● **Aim**: In the article on tax benefits for students, what is the most that total contributions to a Coverdell Education Savings Account can reach in any given year?

● **Page excerpt**:

____________

Education is expensive. That’s why you want to make sure you get the most out of your money. We did our homework to present you with 8 tax benefits for students.
When it comes to education, the costs can be high. Whether it’s private high school for your kids or a master’s degree in your field, those classes can cost a lot. Luckily, the government likes to encourage people to invest in education. And one way that they do that is through tax benefits for students. Here, we’ll give you a quick list of the tax benefits that are available for students–from K-12 all the way through graduate students.
1. Coverdell ESA
The Coverdell Education Savings Account is a way to save money for any type of education–from elementary school to secondary school to higher education. Contributors to this account are subject to income limitations, and the total contributions to the account can’t exceed $2,000 in any given year.
You don’t get any tax breaks when you contribute to a Coverdell. But the money grows tax-free until it’s distributed. Over time, that can result in a significant savings. The beneficiary will never pay taxes on the distributions if they are used for qualified expenses for educational purposes.
The Coverdell isn’t going to make or break your ability to pay for college with its limited tax benefit. But if you start saving when you baby is born, you could see significant tax-free growth in this account by college. Just be sure you’re aware of the income limitations when you contribute, and ensure that the distributions are used for qualified educational expenses.
2. College 529 Account
These plans are run at the state level, but they offer federal tax benefits. And, in most states, a College 529 also offers state tax benefits–sometimes significant. As with the Coverdell, contributions to a 529 aren’t tax-free at the federal level. Many states offer tax benefits when their residents contribute to a state-run plan, though.

____________

● **Recorded information**:
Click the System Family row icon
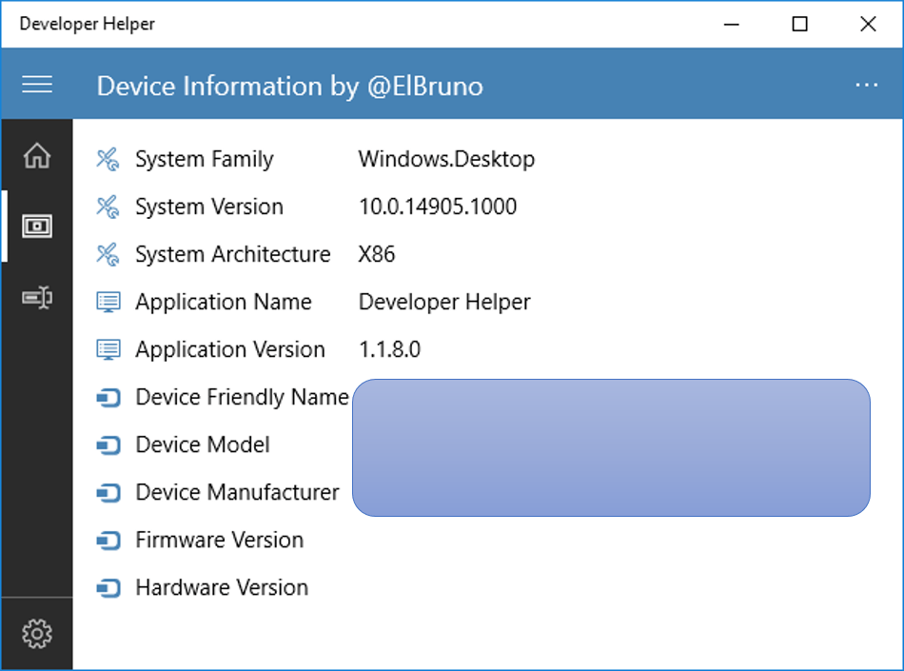This screenshot has width=904, height=671. pyautogui.click(x=108, y=159)
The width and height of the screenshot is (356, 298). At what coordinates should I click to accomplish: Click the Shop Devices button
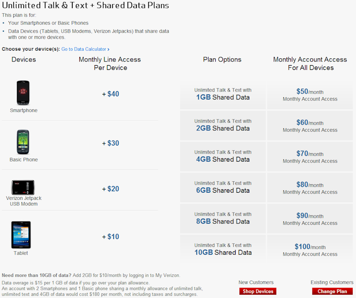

____________

● **Response to the task**: $2,000